Quantum phases of lattice dipolar bosons coupled to a high-finesse cavity

TL;DR

This paper investigates the quantum phases of dipolar bosons in optical lattices coupled to a high-finesse cavity, revealing enhanced solid and supersolid phases through quantum Monte Carlo simulations, with implications for experimental realization.

Contribution

It provides the first unbiased numerical study of combined dipolar and cavity-mediated interactions leading to novel quantum phases.

Findings

Checkerboard solid phase is enhanced.

Checkerboard supersolid phase exists over a wide density range.

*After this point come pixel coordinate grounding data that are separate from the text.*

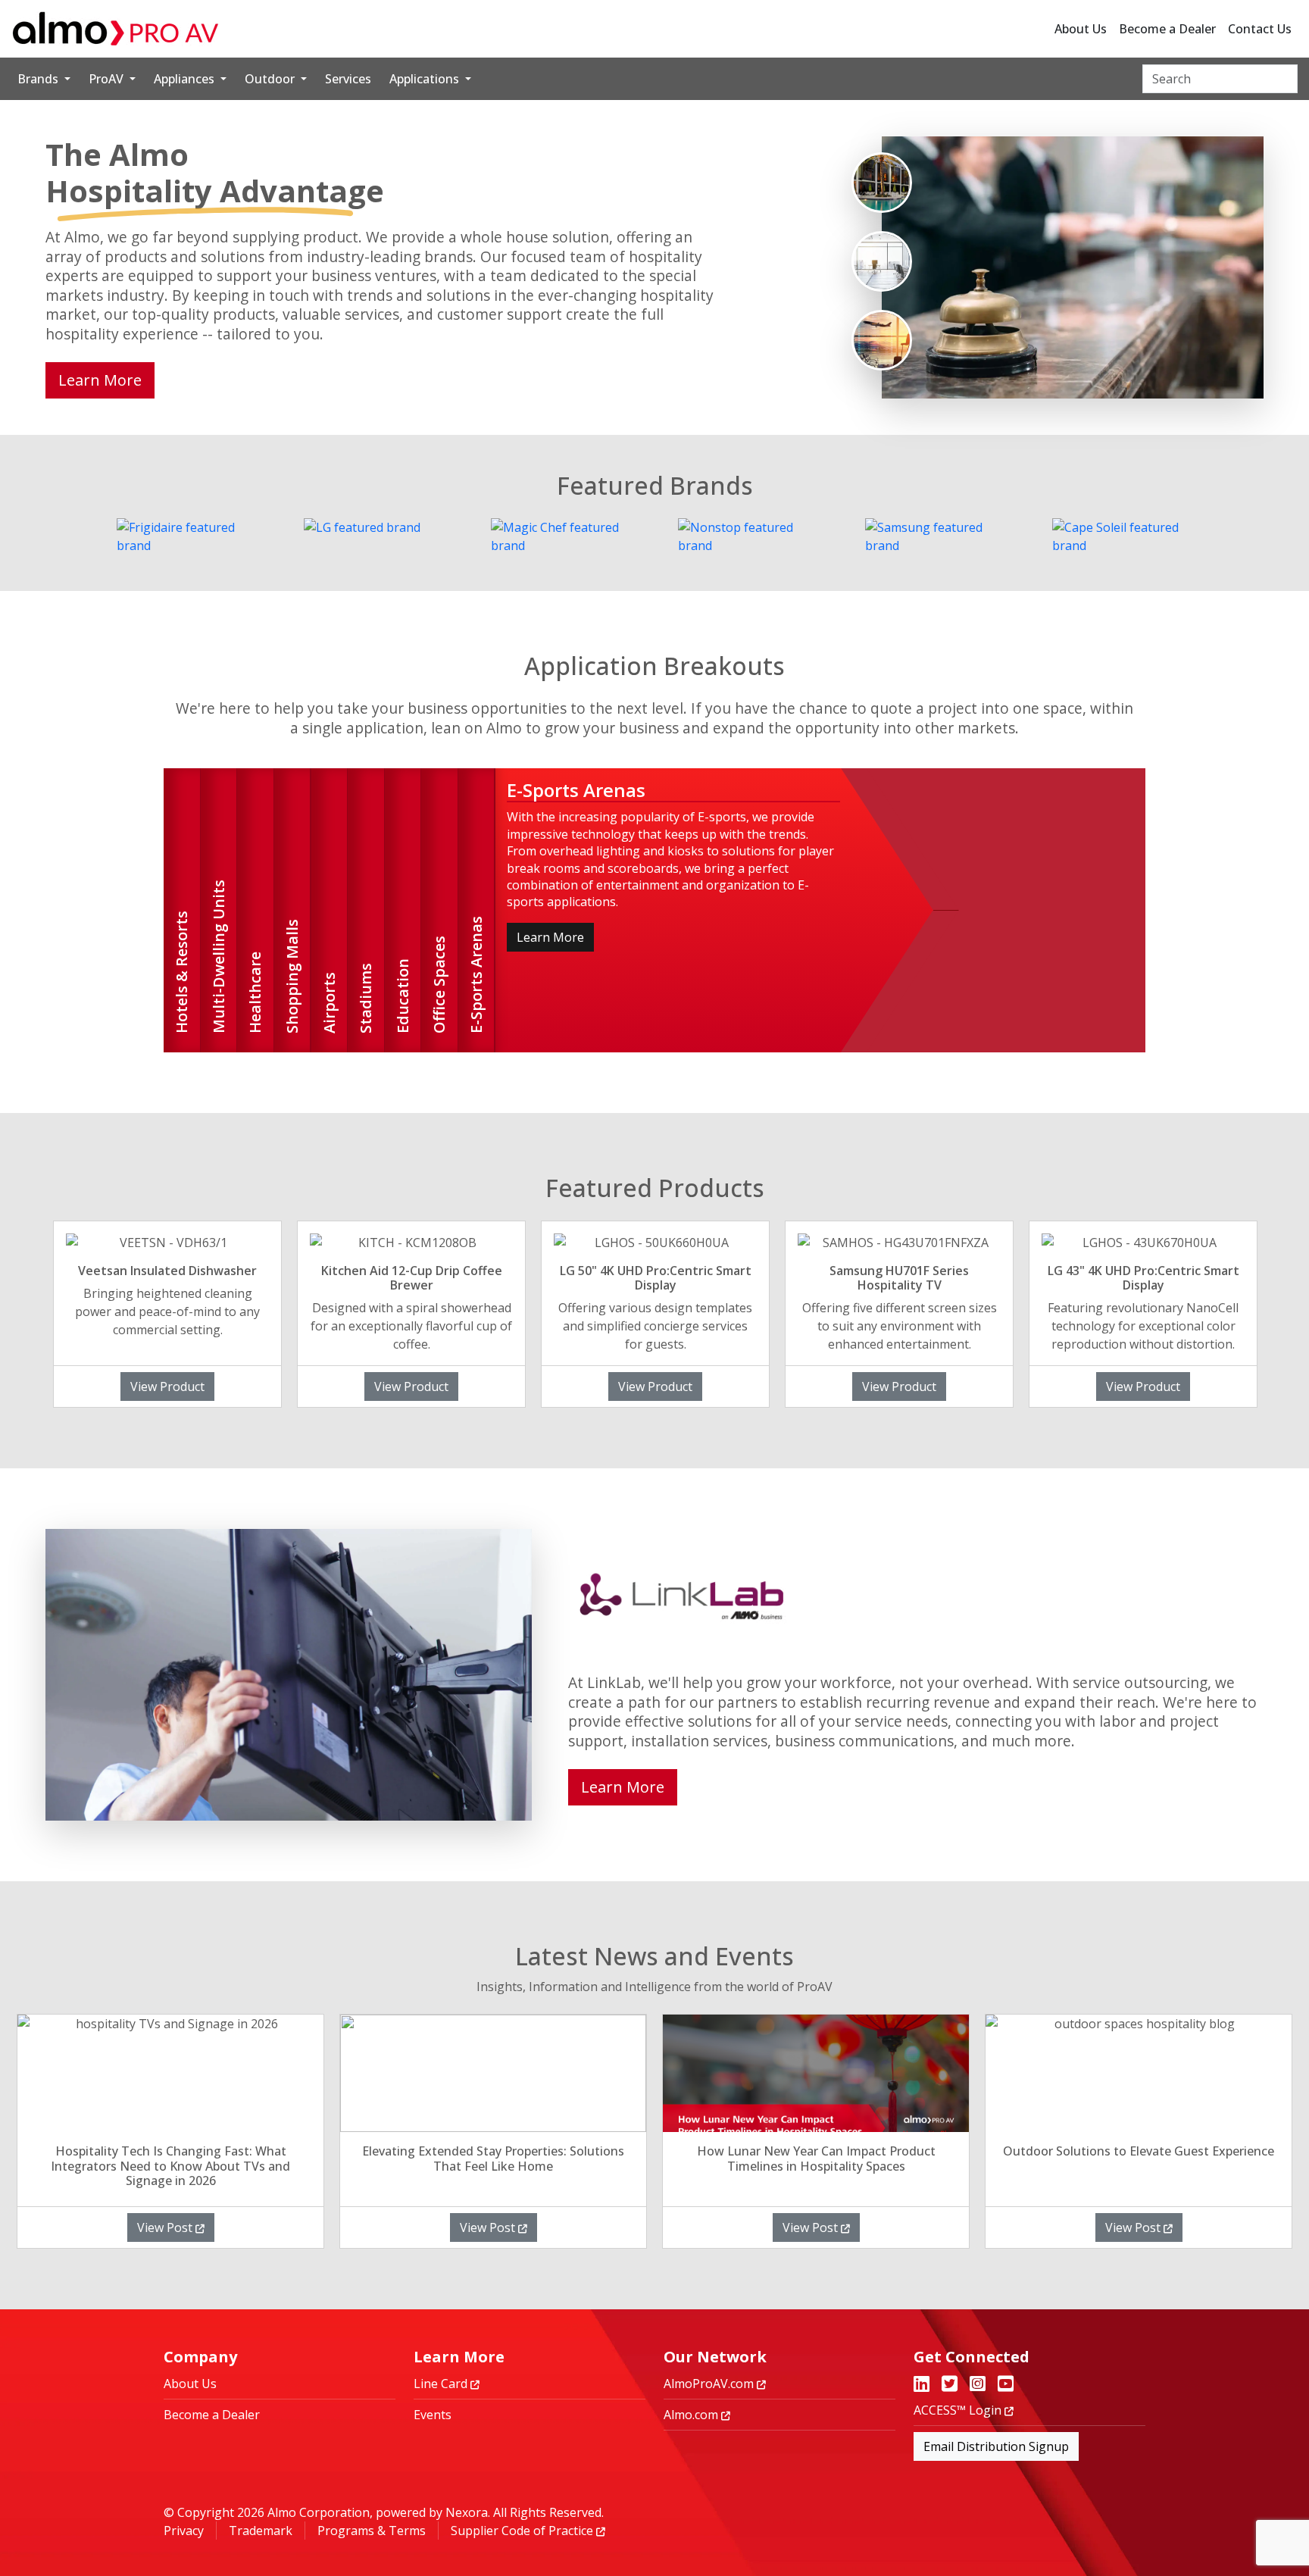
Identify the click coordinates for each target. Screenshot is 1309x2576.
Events (432, 2414)
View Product (167, 1386)
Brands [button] (39, 78)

Results suggest experimental feasibility with magnetic atoms.

Abstract

Two types of long range interactions, dipolar interaction and cavity-mediated interaction lead to exotic quantum phases. Both interactions have been realized and observed in optical lattice setups. Here, we study quantum phases of dipolar bosons trapped in optical lattices and coupled to a high-finesse cavity where both dipolar interaction and cavity-mediated interaction coexist. We perform quantum Monte Carlo simulations, and find that the checkerboard solid is enhanced and the checkerboard supersolid phase can exist in a wide range of densities (e.g. $ 0.27\lesssim n\lesssim0.73 $). Our unbiased numerical results suggest that both solid and supersolid phases can be achieved experimentally with magnetic atoms coupled to a cavity.